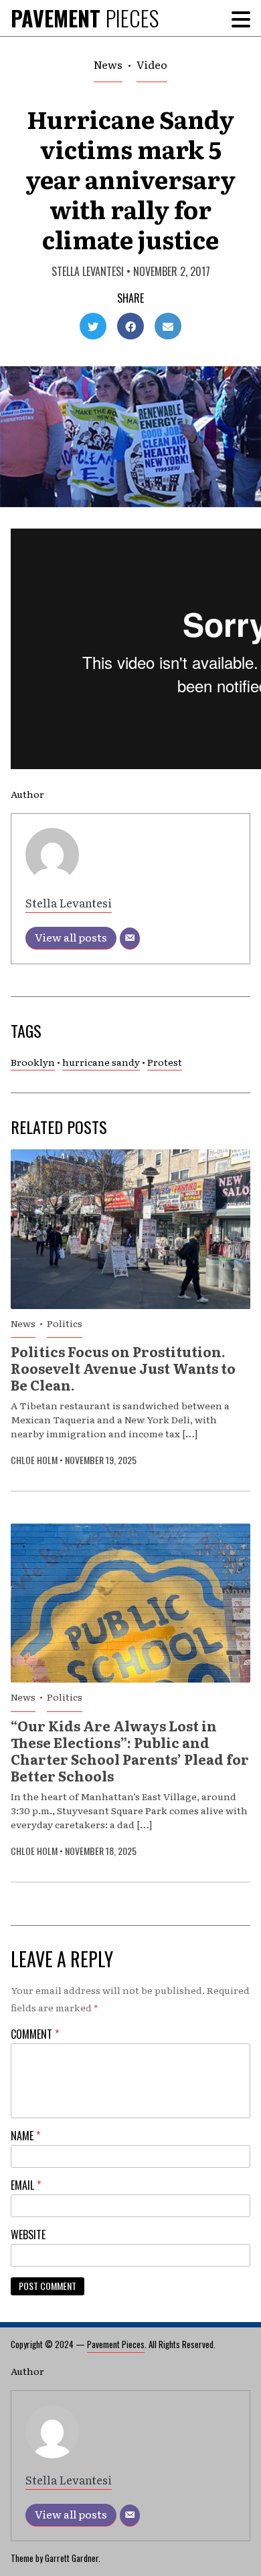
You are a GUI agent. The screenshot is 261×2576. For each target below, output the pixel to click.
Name (25, 2135)
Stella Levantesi (88, 271)
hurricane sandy (101, 1061)
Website (28, 2234)
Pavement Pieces (116, 2344)
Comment (35, 2034)
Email (26, 2185)
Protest (164, 1061)
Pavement (85, 17)
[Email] (130, 938)
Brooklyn (33, 1061)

****

**Instructions for the task**
Going from the line that has "Comment (35, 2034)" through the last line of the entries, retype each line exactly as given and add nothing.

**Written response**
Comment (35, 2034)
Email (26, 2185)
Protest (164, 1061)
Pavement (85, 17)
[Email] (130, 938)
Brooklyn (33, 1061)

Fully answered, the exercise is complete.